> **TASKS TO COMPLETE**:
a – Which diseases have their own paragraph in the June 2017 disease surveillance report below?
b – Do these statements agree with the June 2017 disease surveillance report below? (i) More campylobacteriosis cases were notified in June 2017 than in the same month of the previous year. (ii) The chikungunya fever case was a female. (iii) Half of the cryptosporidiosis cases with recorded risk factor information had recreational contact with water.
c – Write the next paragraph of the June 2017 disease surveillance report below, starting after its last sentence.

> **PASSAGE FOR REVIEW**:
== Segment start ==

Monthly Notifiable Disease Surveillance Report - Jun 2017

Sunday 20th August 2017


Key notifiable disease trends

Campylobacteriosis: 369 cases of campylobacteriosis (361 confirmed, 1 probable and 7 under investigation) were notified in June 2017 compared to 334 cases notified during the same month of the previous year. The highest rates were reported in Hawke’s Bay (816.6 cases per 100,000 population, 20 cases), South Canterbury (244.9 per 100,000, 5 cases) and Southern (196.3 per 100,000, 35 cases) DHBs, compared to a national rate of 160.7 per 100,000. Thirty-one people were hospitalised. Cases ranged in age from four months to 93 years, and the highest numbers of cases were reported in the 70 years and over (68 cases) and 20–29 years (55 cases) age groups. One finalised Campylobacter outbreak (3 cases total) was created in June.

Chikungunya fever: One confirmed case of chikungunya fever was notified in June 2017. The case was a male in the 30–39 years age group from South Canterbury DHB. The case reported overseas travel to Indonesia during the incubation period for the disease.

Cryptosporidiosis: 81 cases of cryptosporidiosis (79 confirmed and 2 probable) were notified in June 2017 compared to 48 cases notified during the same month of the previous year. The 12-month rate for the period ending 30 June (23.4 cases per 100,000 population) was higher than at the same time in the previous year (18.8 per 100,000). Cases notified in June ranged in age from 7 months to 79 years, with the highest numbers of cases in the 1–4 years, 30–39 (14 cases each) and 5–9 years (12 cases) age groups. Among the cases for which risk factor information was recorded, 50.0% (25/50) had recreational contact with water, 35.8% (19/53) had attended school, preschool or childcare, and 29.4% (15/51) had contact with other symptomatic people during the incubation period for the disease. One finalised Cryptosporidium outbreak (4 cases) and one interim outbreaks (case numbers yet to be determined) were created in June.

== Segment end ==

> **DATA RECORDS**:

== Segment start ==

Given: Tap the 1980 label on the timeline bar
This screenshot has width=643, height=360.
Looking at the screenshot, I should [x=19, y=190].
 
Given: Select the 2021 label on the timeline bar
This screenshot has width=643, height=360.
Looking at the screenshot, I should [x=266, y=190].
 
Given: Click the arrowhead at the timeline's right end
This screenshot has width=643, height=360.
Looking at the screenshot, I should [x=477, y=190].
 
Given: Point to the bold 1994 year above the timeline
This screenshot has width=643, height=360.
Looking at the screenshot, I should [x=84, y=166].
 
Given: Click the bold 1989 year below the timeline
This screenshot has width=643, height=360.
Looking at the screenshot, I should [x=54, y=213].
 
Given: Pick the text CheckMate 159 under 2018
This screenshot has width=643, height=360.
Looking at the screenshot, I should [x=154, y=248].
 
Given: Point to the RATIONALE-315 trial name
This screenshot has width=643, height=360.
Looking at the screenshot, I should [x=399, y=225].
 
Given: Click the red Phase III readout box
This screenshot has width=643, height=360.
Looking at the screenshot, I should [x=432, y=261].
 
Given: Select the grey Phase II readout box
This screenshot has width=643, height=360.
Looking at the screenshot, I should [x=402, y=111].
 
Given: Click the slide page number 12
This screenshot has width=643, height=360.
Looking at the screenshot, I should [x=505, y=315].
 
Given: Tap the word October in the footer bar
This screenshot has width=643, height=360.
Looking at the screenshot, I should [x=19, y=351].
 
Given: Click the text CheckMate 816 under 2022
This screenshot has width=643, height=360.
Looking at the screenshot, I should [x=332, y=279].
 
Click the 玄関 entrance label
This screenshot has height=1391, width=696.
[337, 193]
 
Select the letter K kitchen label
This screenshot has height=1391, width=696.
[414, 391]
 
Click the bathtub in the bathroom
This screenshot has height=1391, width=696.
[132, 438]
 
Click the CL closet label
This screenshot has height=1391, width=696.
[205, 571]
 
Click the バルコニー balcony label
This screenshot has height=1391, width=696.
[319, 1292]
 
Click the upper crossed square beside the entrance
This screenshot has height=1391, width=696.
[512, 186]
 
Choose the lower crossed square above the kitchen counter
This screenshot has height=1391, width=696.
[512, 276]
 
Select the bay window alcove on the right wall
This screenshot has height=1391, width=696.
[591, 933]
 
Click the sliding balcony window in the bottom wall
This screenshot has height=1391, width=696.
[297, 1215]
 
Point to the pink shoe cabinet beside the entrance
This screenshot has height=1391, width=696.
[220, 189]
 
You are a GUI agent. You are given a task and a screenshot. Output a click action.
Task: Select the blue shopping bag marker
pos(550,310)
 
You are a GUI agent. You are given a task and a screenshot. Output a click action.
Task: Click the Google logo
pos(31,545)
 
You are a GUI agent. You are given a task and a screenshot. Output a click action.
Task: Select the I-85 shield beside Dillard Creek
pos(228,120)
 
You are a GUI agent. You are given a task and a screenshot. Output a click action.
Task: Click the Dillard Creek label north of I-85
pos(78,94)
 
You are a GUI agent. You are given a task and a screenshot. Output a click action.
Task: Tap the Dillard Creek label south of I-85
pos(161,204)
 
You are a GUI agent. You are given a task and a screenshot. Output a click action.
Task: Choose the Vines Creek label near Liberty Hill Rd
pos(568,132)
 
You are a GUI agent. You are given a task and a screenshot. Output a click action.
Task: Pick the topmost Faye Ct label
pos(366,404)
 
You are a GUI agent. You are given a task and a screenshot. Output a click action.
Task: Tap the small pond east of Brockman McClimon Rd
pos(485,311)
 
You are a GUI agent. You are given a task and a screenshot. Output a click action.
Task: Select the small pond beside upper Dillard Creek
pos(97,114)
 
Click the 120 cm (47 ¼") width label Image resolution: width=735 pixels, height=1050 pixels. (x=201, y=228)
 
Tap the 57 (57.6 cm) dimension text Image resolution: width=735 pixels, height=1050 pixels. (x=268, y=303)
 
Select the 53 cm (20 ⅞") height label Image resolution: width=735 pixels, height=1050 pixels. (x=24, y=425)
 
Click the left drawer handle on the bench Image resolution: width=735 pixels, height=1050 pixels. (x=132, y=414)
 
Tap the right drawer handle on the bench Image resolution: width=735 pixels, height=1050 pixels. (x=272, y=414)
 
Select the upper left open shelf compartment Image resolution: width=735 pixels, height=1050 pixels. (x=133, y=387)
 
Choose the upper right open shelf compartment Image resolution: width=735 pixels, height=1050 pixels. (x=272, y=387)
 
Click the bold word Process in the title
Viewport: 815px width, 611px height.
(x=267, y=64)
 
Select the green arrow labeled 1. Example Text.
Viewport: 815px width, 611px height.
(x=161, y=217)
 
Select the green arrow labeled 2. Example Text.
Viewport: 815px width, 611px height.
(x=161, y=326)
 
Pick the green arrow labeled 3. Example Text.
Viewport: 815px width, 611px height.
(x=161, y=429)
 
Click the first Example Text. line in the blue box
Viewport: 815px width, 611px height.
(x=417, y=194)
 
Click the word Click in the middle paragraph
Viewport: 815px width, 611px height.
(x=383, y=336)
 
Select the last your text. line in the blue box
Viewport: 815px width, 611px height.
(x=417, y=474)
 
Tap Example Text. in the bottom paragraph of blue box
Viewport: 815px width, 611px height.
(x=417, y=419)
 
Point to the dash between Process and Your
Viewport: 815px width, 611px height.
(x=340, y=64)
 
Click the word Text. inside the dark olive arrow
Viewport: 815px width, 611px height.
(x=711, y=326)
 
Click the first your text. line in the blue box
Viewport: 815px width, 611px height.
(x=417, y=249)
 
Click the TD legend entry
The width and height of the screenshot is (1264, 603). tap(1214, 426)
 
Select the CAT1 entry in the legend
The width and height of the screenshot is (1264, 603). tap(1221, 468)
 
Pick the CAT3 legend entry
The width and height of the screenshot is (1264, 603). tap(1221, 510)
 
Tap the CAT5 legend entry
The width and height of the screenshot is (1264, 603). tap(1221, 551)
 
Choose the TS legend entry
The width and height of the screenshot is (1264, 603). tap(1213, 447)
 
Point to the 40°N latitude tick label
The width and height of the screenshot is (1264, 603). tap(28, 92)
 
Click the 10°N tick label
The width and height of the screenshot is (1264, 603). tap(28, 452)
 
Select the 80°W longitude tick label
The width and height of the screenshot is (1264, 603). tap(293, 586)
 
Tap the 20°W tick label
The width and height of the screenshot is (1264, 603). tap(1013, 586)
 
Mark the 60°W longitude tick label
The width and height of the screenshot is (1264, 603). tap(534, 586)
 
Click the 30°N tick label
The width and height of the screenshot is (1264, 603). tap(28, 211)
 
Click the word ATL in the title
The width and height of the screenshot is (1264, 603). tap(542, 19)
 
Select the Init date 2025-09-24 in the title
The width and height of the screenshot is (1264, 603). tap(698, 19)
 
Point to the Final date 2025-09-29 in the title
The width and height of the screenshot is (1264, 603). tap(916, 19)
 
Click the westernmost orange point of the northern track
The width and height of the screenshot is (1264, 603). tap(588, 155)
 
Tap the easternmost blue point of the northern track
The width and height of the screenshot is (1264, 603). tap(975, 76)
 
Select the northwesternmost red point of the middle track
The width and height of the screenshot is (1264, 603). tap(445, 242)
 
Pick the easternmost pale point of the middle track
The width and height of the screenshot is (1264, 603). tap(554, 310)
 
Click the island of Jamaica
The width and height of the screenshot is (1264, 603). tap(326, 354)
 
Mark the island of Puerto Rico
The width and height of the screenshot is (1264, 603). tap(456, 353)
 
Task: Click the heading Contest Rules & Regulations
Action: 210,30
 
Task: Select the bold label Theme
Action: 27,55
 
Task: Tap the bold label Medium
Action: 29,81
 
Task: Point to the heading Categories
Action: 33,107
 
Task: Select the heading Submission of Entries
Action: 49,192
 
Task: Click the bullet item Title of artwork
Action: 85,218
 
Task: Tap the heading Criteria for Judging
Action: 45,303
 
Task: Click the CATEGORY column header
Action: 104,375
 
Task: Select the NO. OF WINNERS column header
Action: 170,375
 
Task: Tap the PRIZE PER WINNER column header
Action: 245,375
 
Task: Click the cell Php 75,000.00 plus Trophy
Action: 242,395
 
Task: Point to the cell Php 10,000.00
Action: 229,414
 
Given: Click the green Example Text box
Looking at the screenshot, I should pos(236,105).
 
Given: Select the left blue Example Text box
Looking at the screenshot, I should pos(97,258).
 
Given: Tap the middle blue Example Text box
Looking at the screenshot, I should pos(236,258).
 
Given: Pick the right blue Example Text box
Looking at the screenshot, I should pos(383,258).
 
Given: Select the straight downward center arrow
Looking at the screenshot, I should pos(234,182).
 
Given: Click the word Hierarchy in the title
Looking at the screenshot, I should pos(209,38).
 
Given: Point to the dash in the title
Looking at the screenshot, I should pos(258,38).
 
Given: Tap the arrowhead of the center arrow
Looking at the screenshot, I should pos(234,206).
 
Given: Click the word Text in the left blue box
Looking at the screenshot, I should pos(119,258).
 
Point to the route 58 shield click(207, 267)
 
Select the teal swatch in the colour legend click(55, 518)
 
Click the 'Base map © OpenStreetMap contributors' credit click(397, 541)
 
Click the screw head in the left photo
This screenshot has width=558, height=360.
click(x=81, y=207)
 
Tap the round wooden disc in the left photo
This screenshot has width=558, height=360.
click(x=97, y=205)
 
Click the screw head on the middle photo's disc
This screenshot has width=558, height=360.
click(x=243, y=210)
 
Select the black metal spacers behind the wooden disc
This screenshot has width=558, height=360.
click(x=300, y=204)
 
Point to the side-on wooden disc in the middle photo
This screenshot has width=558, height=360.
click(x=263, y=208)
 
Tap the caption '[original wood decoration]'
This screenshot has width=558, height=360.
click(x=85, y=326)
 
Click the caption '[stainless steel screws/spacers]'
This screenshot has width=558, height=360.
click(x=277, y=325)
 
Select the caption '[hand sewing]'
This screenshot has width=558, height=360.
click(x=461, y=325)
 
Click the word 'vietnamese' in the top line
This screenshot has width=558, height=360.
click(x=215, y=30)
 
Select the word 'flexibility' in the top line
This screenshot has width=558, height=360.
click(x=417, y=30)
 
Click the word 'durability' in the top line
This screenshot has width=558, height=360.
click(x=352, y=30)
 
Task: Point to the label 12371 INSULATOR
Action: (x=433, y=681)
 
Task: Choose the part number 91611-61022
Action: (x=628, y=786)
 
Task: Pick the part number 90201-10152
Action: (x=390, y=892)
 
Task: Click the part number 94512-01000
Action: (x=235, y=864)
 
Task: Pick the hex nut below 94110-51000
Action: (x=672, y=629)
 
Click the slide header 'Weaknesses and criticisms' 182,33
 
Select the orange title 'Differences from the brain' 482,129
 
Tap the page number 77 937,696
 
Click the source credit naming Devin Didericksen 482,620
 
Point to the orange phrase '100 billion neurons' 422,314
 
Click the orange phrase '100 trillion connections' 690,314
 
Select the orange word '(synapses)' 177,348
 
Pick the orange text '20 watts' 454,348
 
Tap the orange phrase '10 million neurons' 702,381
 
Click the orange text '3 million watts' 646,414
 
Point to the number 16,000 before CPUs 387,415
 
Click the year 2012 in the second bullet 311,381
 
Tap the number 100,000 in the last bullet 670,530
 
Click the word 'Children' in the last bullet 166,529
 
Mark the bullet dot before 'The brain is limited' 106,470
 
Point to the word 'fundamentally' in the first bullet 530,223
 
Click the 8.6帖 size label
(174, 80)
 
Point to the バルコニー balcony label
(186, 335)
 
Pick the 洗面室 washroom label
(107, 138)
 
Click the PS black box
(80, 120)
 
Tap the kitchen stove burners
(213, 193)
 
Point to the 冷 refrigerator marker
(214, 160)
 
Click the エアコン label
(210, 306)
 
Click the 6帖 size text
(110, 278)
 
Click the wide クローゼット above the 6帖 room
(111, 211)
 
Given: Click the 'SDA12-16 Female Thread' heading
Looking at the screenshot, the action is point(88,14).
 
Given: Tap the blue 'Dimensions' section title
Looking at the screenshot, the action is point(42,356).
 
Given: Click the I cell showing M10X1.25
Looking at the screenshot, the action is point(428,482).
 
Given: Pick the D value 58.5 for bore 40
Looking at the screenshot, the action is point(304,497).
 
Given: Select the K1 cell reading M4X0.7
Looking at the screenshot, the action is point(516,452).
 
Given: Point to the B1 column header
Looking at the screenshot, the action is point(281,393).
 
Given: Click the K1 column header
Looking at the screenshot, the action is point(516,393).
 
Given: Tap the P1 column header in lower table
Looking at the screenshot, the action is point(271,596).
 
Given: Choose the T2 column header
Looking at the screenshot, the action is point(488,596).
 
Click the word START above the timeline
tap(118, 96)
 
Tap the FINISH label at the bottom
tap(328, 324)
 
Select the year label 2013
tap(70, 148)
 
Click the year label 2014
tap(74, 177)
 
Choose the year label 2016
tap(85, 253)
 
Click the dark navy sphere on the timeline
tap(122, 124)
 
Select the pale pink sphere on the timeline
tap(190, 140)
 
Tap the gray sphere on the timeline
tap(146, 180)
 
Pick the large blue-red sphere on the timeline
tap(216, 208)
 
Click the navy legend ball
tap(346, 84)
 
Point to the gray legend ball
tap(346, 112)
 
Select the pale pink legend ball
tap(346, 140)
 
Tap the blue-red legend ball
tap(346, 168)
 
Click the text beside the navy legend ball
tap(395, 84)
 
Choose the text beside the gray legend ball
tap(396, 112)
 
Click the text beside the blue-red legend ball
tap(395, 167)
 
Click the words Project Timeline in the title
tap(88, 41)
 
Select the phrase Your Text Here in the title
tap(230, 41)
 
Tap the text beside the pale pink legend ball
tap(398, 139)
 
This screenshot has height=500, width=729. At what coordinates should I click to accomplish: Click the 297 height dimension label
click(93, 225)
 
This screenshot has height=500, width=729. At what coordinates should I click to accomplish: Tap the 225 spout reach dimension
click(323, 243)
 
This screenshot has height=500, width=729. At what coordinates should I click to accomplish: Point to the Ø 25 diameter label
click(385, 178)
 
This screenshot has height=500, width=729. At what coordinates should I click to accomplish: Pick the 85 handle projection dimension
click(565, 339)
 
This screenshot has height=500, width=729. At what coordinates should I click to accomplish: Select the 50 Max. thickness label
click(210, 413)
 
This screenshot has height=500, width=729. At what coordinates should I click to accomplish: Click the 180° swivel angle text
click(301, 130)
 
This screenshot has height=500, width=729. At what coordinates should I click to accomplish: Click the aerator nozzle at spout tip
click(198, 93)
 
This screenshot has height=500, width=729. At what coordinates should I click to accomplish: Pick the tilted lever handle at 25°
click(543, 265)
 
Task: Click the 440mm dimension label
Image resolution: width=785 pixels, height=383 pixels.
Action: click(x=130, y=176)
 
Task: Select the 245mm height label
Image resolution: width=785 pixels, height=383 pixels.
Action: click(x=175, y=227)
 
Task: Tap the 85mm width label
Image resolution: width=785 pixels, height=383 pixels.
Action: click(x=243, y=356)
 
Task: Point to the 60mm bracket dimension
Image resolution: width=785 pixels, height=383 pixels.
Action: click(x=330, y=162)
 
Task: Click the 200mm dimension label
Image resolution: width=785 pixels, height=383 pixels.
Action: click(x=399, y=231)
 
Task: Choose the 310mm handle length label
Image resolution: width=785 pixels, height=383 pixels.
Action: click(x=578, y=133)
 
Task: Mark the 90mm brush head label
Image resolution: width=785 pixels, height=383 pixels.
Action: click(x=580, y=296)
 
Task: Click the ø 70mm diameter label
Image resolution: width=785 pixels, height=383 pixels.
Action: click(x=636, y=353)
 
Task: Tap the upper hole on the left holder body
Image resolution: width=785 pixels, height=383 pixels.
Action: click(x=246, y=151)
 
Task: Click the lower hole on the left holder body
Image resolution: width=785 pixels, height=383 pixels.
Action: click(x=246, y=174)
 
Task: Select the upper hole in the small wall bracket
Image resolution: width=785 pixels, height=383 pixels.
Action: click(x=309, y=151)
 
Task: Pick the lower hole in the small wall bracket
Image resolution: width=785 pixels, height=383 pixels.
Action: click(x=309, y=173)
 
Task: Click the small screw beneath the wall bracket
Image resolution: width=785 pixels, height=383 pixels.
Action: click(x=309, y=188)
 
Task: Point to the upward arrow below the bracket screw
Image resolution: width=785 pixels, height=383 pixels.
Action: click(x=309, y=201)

== Segment end ==

> **ANSWERS PROVIDED**:
a – Campylobacteriosis, chikungunya fever, and cryptosporidiosis.

b –
(i) Yes: "369 cases of campylobacteriosis (361 confirmed, 1 probable and 7 under investigation) were notified in June 2017 compared to 334 cases notified during the same month of the previous year."
(ii) No: "The case was a male in the 30–39 years age group from South Canterbury DHB."
(iii) Yes: "50.0% (25/50) had recreational contact with water"

c –
Invasive pneumococcal disease: 60 cases of invasive pneumococcal disease (56 confirmed and 4 under investigation) were notified in June 2017 compared to 48 cases notified during the same month of the previous year. The highest numbers of cases were reported from Auckland (9 cases), Counties Manukau (8 cases) and Capital & Coast (6 cases) DHBs. The cases ranged in age from seven months to 91 years, with the highest numbers of cases in the 70 years and over age group (22 cases). Forty-seven cases were hospitalised and three deaths were reported. Among the cases for which risk factor information was recorded, 58.1% (25/43) had a chronic illness, 18.2% (8/44) had chronic lung disease or cystic fibrosis, and 17.8% (8/45) were immunocompromised

Leprosy: One confirmed leprosy case was notified in June 2017. The case was a male in the 20–29 years age group from Waikato DHB and travelled to Kiribati during the incubation period for the disease.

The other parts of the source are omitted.